La velada que, como la anterior discurrió entre vítores del agradecido público que casi colmaba el enorme recinto, culminó con la muy lírica y calurosa Sinfonía nº 2 de Brahms, veteada de significativas vetas dramáticas y envuelta en la tan característica pátina tímbrica del compositor hamburgués. Suavísima entrada de los excelsos violines y paulatina instalación en un tempo adecuado luego de mínimas vacilaciones. La música fluyó mansamente y se extasió en la divina frase de los chelos, que inauguran el segundo tema. Naturalidad en la hermosa coda, con sobresaliente frase del primer trompa. Buena letra y lentitud, con expresivos clímax dramáticos, en el Adagio, ligereza y destreza en el Allegretto, que sonó efectivamente, como se pide, grazioso, y animación sin límites, organización cabal y acentuación espirituosa en el Allegro con spirito conclusivo.

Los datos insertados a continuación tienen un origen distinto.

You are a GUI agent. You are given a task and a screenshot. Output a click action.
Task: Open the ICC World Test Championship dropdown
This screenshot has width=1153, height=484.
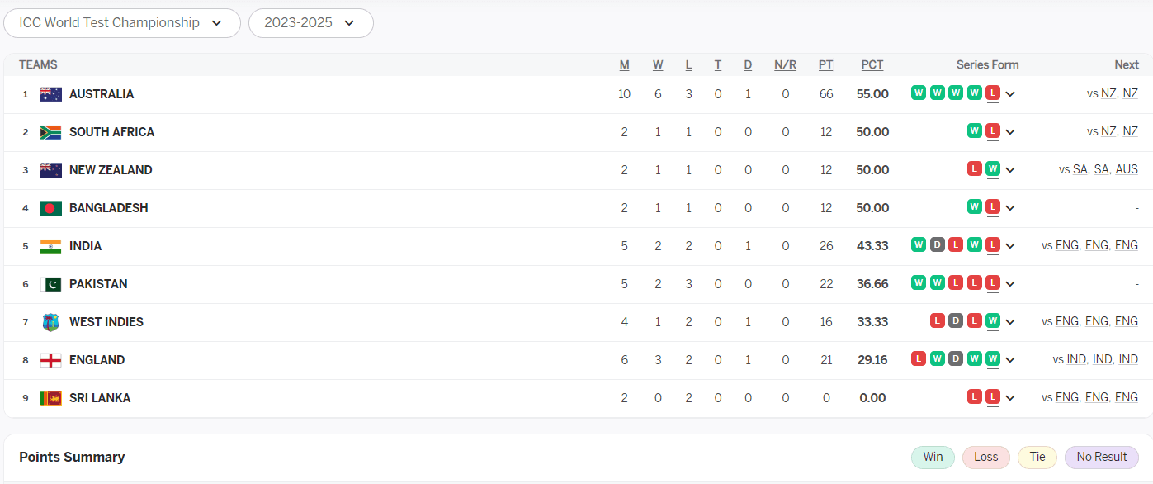122,23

Rattle fue cambiando la colocación de la orquesta según la obra a tocar. En unos casos, los chelos se situaban a la derecha, en el borde, otras lo hacían las violas y otra los segundos violines, buscando una sonoridad más penumbrosa o más clara. Dos bises cerraron ambas sesiones. En un caso creemos que una Gymnopédie de Satie orquestada por Debussy. En el otro una Danza eslava de Dvorák, nueva demostración de la calidad de maestro y formación. Disfrutamos con el director también a lo largo de una animada rueda de prensa, en la que se mostró tan cálido y expresivo como en el podio.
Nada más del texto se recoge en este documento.